One of the issues highlighted over and over again in relation to Covid-19 vaccines is that the transfer or licensing of IP on its own will not suffice—the transfer of manufacturing know-how is just as important. Similar to technology access pools, technology transfer hubs are examples of solidaristic organizing because they facilitate tech transfers through the sharing or non-exclusive licensing of intellectual property, but they also have a specific mandate of training and transfer of know-how, thus over time contributing to health system strength. Most notable here is Africa’s mRNA hub mentioned in the introduction, which was augurated in January 2022 with strong support by the WHO. For the African hub, a collective commitment was made to bring together local businesses (Afrigen Biologics and the Biovac Institute), global organizations (the UN and the MPP) and local policymakers. As part of the efforts around this African mRNA hub, the South African firm Afrigen used publicly available information to reverse-engineer Moderna’s Covid-19 vaccine (Davies, 2022), a practice permitted under South African law. However, since the announcement of the hub in mid-2021 neither Moderna nor any other vaccine manufacturer in control of relevant patents, technology, and know-how has agreed to share or collaborate. While Moderna has indicated that they would not legally enforce their patents for the duration of the pandemic, without the active support of mRNA manufacturers, reverse-engineering and manufacturing Covid-19 vaccine is likely to take at least three times as long as it would have taken with manufacturers’ support (Nolan, 2021).
In comparison to tier 1 approaches, the multilateral organizational approach at tier 2 manages many aspects of complexity, resources, and time, yet for Covid-19 this tier has also failed to make a significant impact. Vaccine manufacturers have not been moved either through appeals around the public good or through public pressure to become part of the C-TAP facility or the WHO mRNA hub. Their arguments remain the same as for tier-1: technology transfers are too much of a distraction from the profit-making parts of their businesses, and they are too costly. More concerning though, big pharma has been found to actively work against solidaristic organizations such as pools and hubs. An investigative report published in the BMJ (Davies, 2022) suggests that BioNTech has ramped up its PR machine to work against the hub by hiring a consultancy company, which reportedly told African governments that the WHO project was “doomed” while heavily promoting BioNTech turnkey’ mRNA manufacturing facility instead.
Multilateral solidaristic organizing provides sensible logistical solutions to build up a sustainable pharmaceutical manufacturing infrastructure in LMICs, yet asymmetric power relationships between LMIC governments and big pharma allow the latter to dismiss or even work actively against the former.

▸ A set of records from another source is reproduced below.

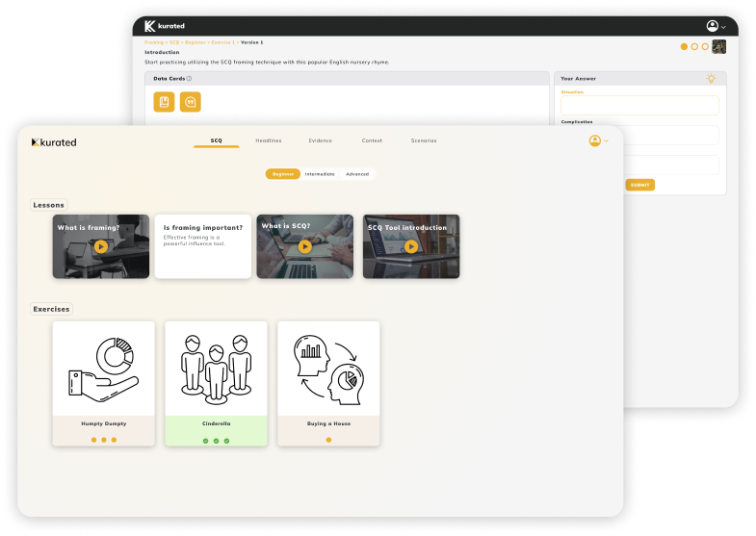
Task: Switch to the Headlines tab
Action: tap(269, 140)
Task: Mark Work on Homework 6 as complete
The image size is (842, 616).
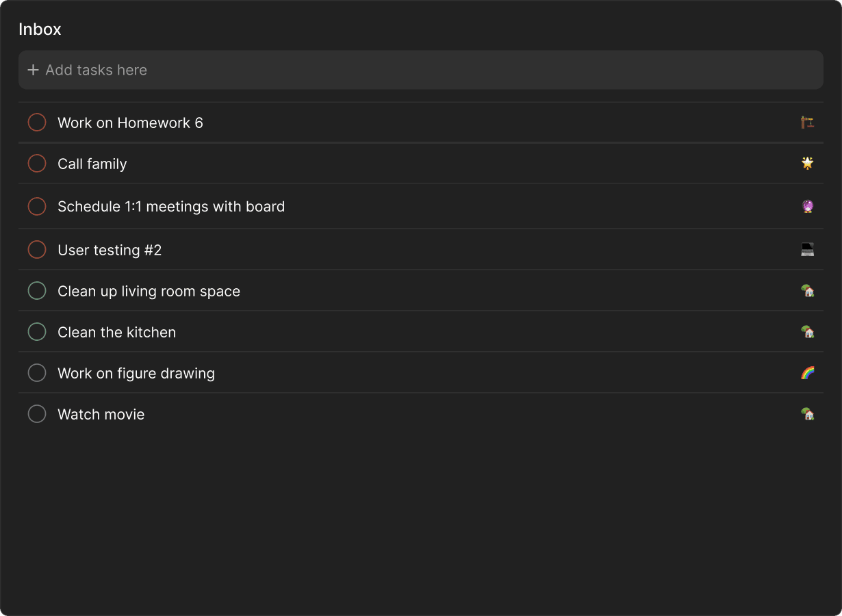Action: coord(37,123)
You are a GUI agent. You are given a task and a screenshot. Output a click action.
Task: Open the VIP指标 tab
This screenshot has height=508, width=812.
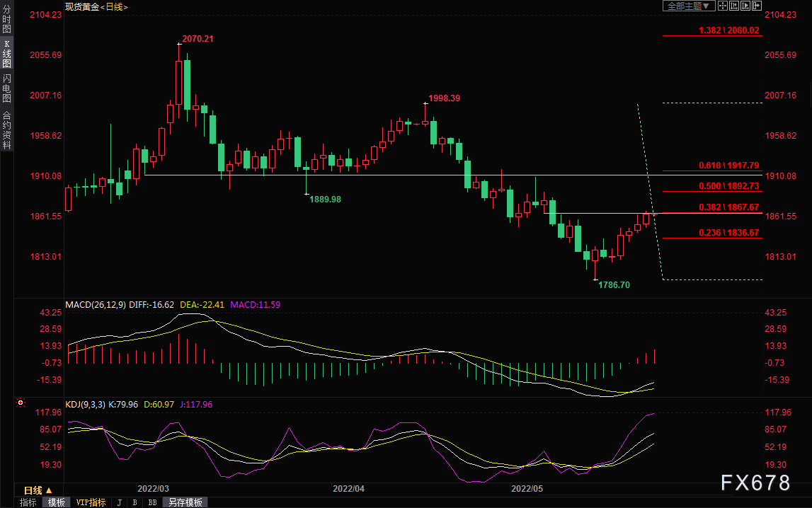(x=91, y=502)
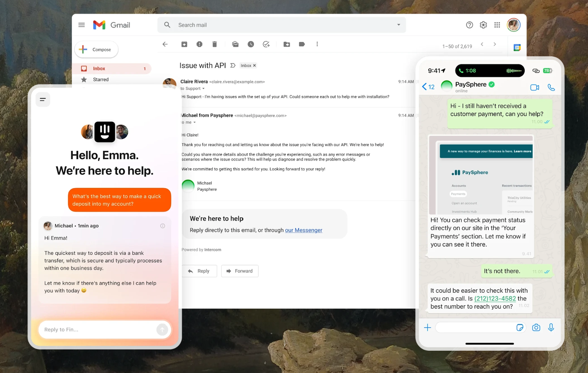Click the labels tag icon
This screenshot has width=588, height=373.
(x=302, y=44)
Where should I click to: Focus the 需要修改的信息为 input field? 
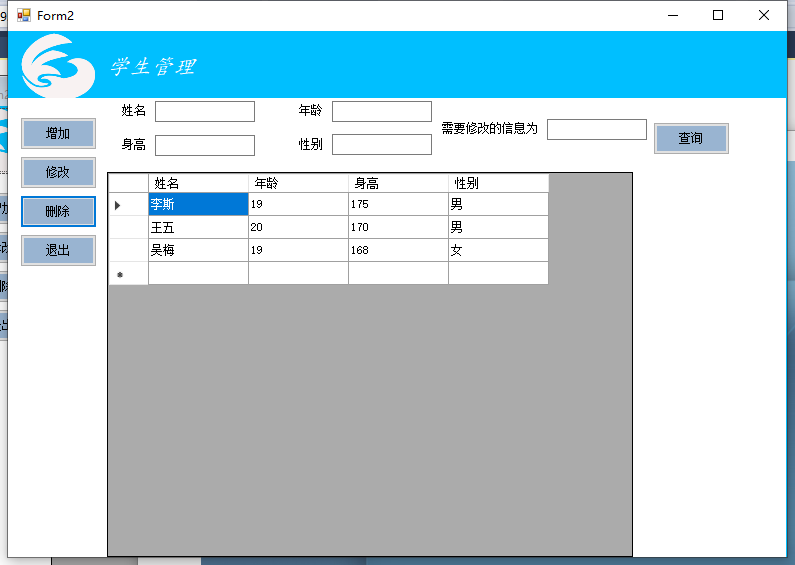pyautogui.click(x=596, y=129)
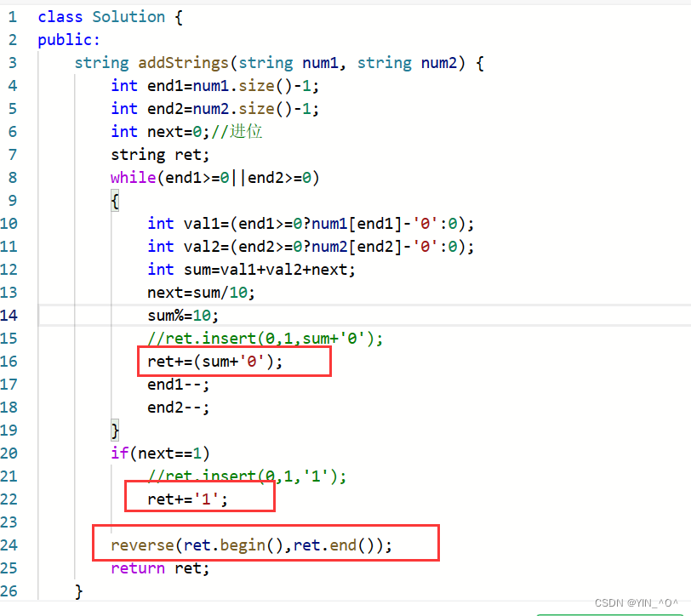Viewport: 691px width, 616px height.
Task: Click line number 9 beside the opening brace
Action: tap(12, 200)
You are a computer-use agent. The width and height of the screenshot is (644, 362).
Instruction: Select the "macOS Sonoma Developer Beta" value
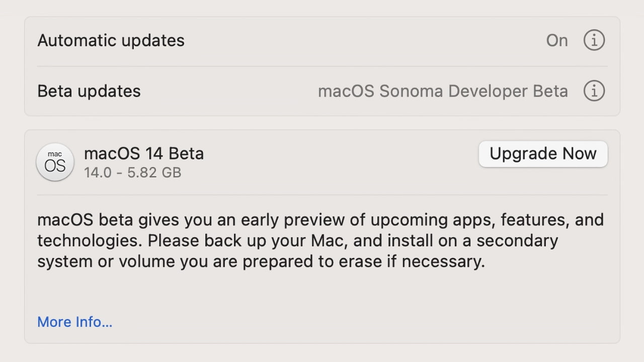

The experience with C-TAP and the WHO mRNA hub has evidenced the results of a voluntary, solidarity-driven mechanism that no multinational company deems necessary to join.
Tier 3: The (national) institutional level of solidarity
The institutional or legal level of solidarity, as suggested by Prainsack and Buyx (2012), is where the “voluntariness” of solidarity slides into a mandatory commitment on the basis of institutional or societal agreement. With regard to technology transfers, two mechanisms could be located at this level: compulsory licensing through so-called TRIPS flexibilities, which would involve individual governments temporarily removing patent exclusivities from vaccine manufacturers to enable generic production in their countries, and the introduction of conditionalities by governments in high-income countries (HICs) in return for public funding and support for national pharmaceutical manufacturers.
TRIPS, the Agreement on Trade-Related Aspects of Intellectual Property Rights implemented by the World Trade Organization in 1995, legislates global rights over trademarks, copyrights, patents, information, and designs and imposes enforcement and dispute resolution procedures (World Trad Organization [WTO], 2022a, 2022b). Simply put, it mandates a uniform IP system globally, and it is arguably the main reason why technology transfer is necessary in the first place. Prior to TRIPS, many countries had their own intellectual property regulations, with some excluding pharmaceuticals from patenting altogether. However, the TRIPS agreement meant that countries had to accept patents as a global institutionalized mechanism, modeled on the interests of HIC governments eager to fortify their innovative industries (Hoen et al., 2011). The TRIPS agreement gave commercial firms the right to carefully define their products’ regional and global circulation and defend those rights locally and globally. TRIPS forced many LMICs to come to grips with the issue of intellectual property, setting up laws, boundaries, and controls, though often in an incomplete and dislocated manner (Cloatre, 2013). The sheer absence of IP expertise and institutions in many LMICs, and the chilling effects TRIPS had on indigenous generic manufacturers afraid to be sued by Western pharmaceutical giants, meant that many LMICs have become ever more dependent on pharmaceutical manufacturers in HICs (Cimoli et al., 2009).
The first test of the new TRIPS regime came shortly after its adoption in the shape of the global HIV/AIDS crisis. Patents on high-priced HIV/AIDS medicines in the late 1990s contributed to an estimated 12 million avoidable deaths in LMICs—avoidable if the IP regime had allowed for local manufacturing of cheaper generic alternatives (Gitahi and Byanyima, 2022). A concerted global protest eventually led to the international community responding in 2001 with the Doha Declaration, which could be understood as a nod toward solidarity at tier-3. The Declaration reinforces the idea that intellectual property contributes to “economic growth, development, and employment” and that economic growth plays a major role in the “alleviation of poverty” (Part 2), but it also recognizes the “vulnerability of the least-developed countries” (Part 3) (WTO, 2001: n.p.). The Doha Declaration emphasizes the so-called “Flexibilities” in Article 31 of TRIPS, which states that individual member states have the right to seek compulsory licenses from IP holders on specific grounds, but leaves it up to governments to determine those grounds (Correa, 2002).
In the context of Covid-19, compulsory licensing would mean that individual governments could take legal measures to force vaccine manufacturers to share their IP for reasons of ordre public. However, as previous compulsory licensing cases in the context of HIV/AIDS poignantly illustrate (MSF, 2009), this type of (involuntary) technology transfer has to be enforced through lengthy and legal procedures, often against threats of retaliation by originator manufacturers’ home governments, and one nation and one patent at a time. It is thus impractical for global health emergencies and has not been invoked in the context of Covid-19 technologies (which are often protected by multiple patents), demonstrating its near-ineffectiveness in health emergencies.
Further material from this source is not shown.